Deploy Hermes Agent on local, Docker, SSH, Daytona, Singularity, or Modal backends. Learn serverless persistence, GPU cluster options, and hybrid deployment strategies.

Tutorial Overview

Series index: Hermes Agent Tutorial Series

When You Need This: Read this article if you’re managing multiple Hermes instances, need GPU acceleration, or want serverless deployment that costs nearly nothing when idle.

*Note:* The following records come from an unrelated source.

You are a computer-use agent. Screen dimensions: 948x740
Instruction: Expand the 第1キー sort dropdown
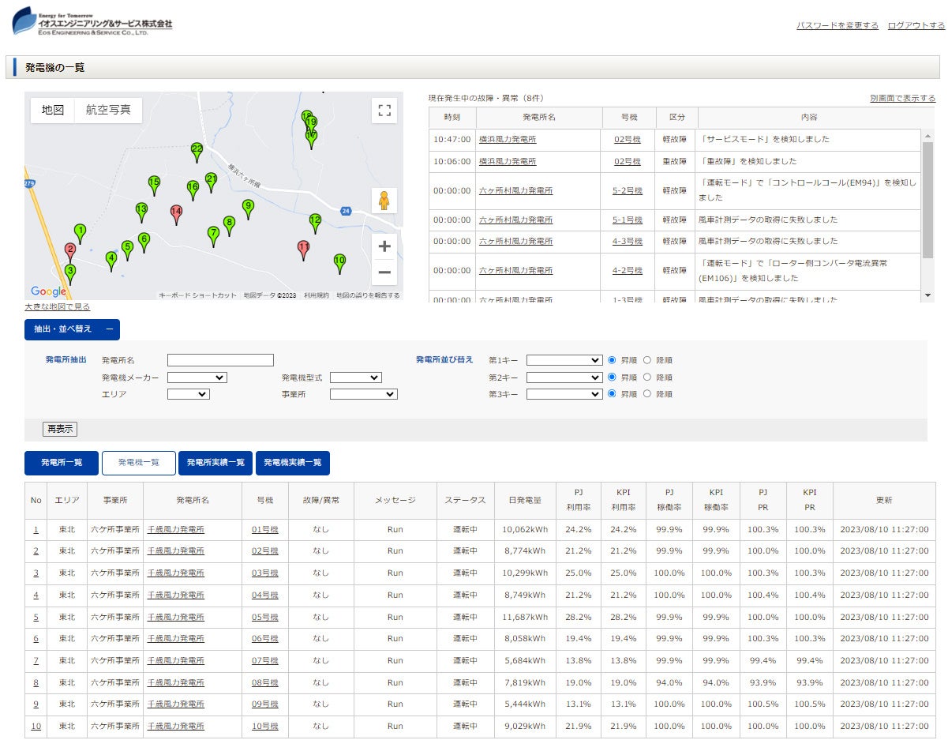pos(564,360)
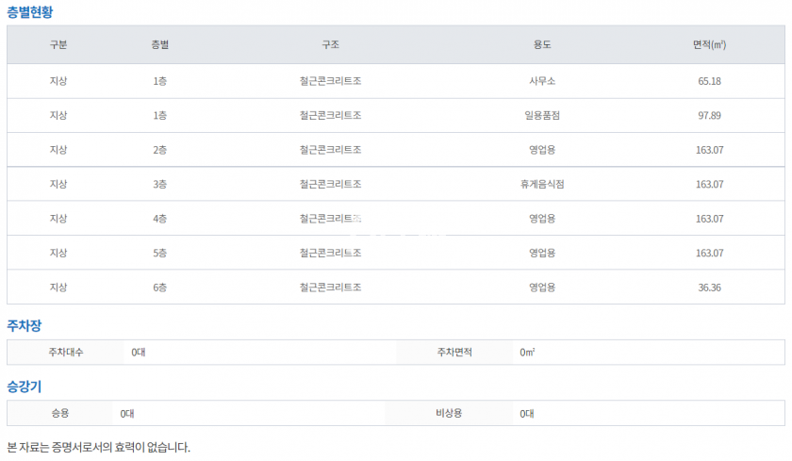792x461 pixels.
Task: Click the 층별 column header
Action: coord(159,45)
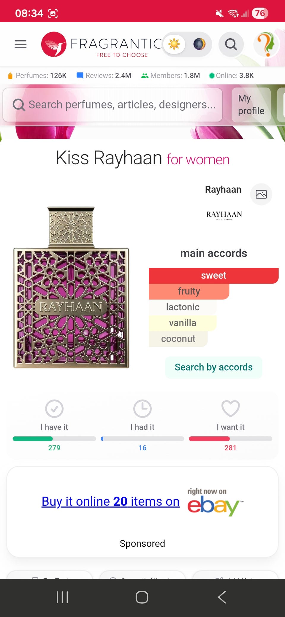
Task: Click Search by accords button
Action: [x=213, y=367]
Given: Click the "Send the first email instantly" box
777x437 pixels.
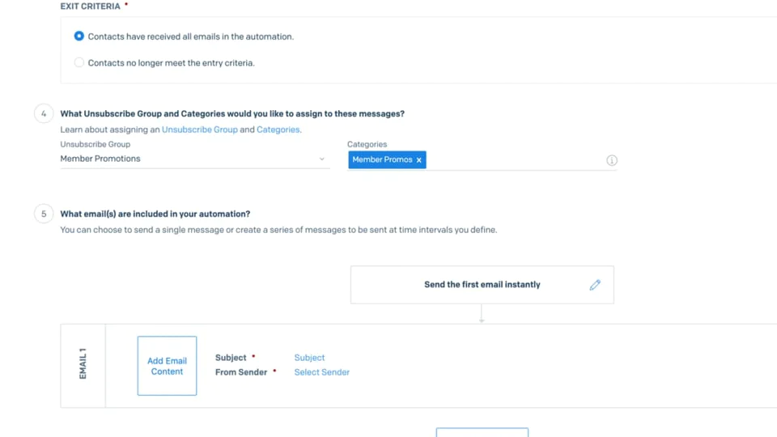Looking at the screenshot, I should (482, 285).
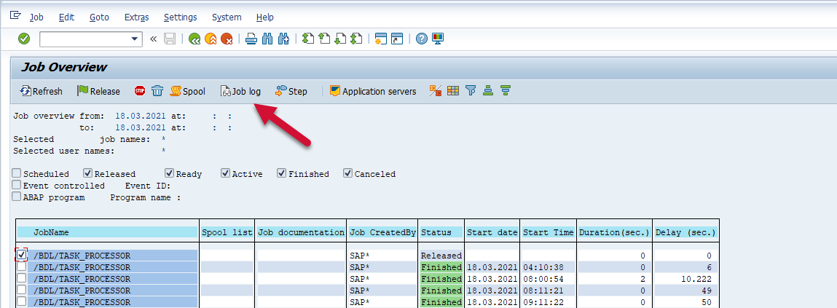The image size is (837, 308).
Task: Open the Goto menu
Action: coord(99,17)
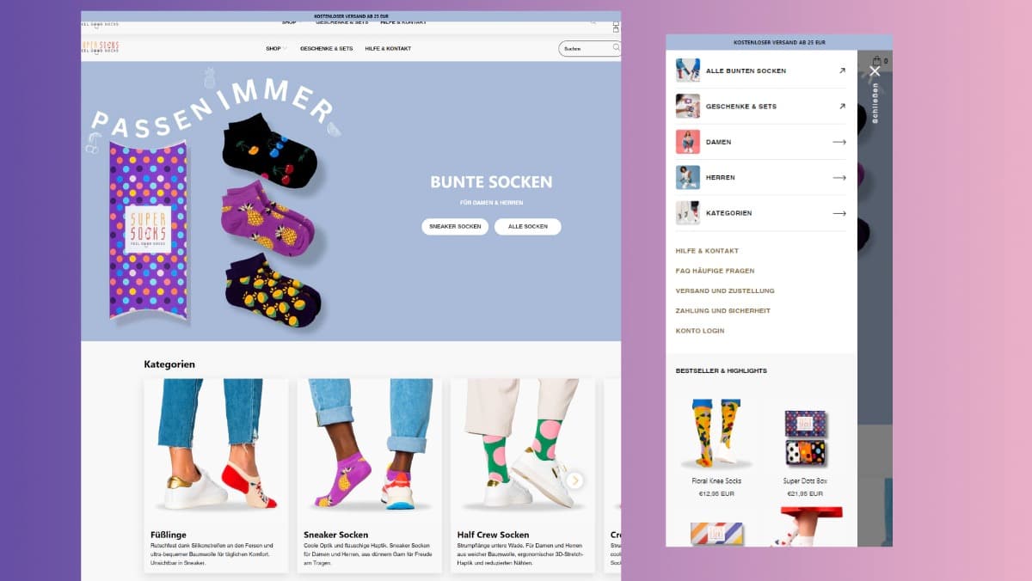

This tutorial covers Hermes Agent’s Terminal Backends — deployment options from local execution to cloud serverless.

What you will learn

  • ✅ Six backend options and their tradeoffs
  • ✅ Local backend configuration
  • ✅ Docker backend setup
  • ✅ SSH backend for remote servers
  • ✅ Daytona serverless persistence
  • ✅ Modal GPU cluster deployment

Backend Overview

Why multiple backends?

Hermes Agent can run in different environments:

flowchart TD
    A[Hermes Agent] --> B[Local]
    A --> C[Docker]
    A --> D[SSH Remote]
    A --> E[Daytona]
    A --> F[Singularity]
    A --> G[Modal Serverless]

    B --> H[Your laptop]
    C --> I[Container isolation]
    D --> J[Remote server]
    E --> K[Serverless VPS]
    F --> L[HPC cluster]
    G --> M[GPU serverless]

    style G fill:#e8f5e9
    style M fill:#fff3e0

Backend comparison

Backend Cost Persistence GPU Ideal For
Local Free Laptop-only No Development
Docker Free Container Optional Isolation
SSH VPS cost Full Optional Remote control
Daytona $5/mo VPS Serverless No Always-available
Singularity HPC cost Full Yes Research
Modal Pay-per-use Serverless Yes GPU tasks

Local Backend

Default backend

Local backend runs Hermes directly on your machine:

# Default behavior
hermes

# Explicitly select local
hermes --backend local

Configuration

backends:
  local:
    shell: bash
    working_dir: /home/user/projects
    timeout: 300  # seconds

Limitations

  • Only runs when you’re logged in
  • No GPU acceleration
  • Memory persists locally only

Docker Backend

Why Docker?

Docker provides:

  • Isolation from host system
  • Reproducible environment
  • Easy cleanup

Setup

Step 1: Pull Hermes Docker image

docker pull nousresearch/hermes-agent:latest

Step 2: Configure Hermes

hermes config set backends.docker.image "nousresearch/hermes-agent:latest"

Step 3: Run with Docker

hermes --backend docker

Docker configuration

backends:
  docker:
    image: nousresearch/hermes-agent:latest
    volumes:
      - ~/.hermes:/root/.hermes  # Persist memory
      - ~/projects:/workspace    # Access files
    gpu: false
    network: host

GPU support

Enable GPU for Docker:

backends:
  docker:
    gpu: true
    gpu_memory: 8GB

Requires NVIDIA Docker runtime.

SSH Backend

Why SSH?

SSH backend lets Hermes run on a remote server:

  • Always-available (not tied to laptop)
  • More resources (RAM, storage)
  • Potential GPU access

Setup

Step 1: Configure SSH

hermes config set backends.ssh.host "your-server.com"
hermes config set backends.ssh.user "hermes"
hermes config set backends.ssh.key "~/.ssh/hermes_key"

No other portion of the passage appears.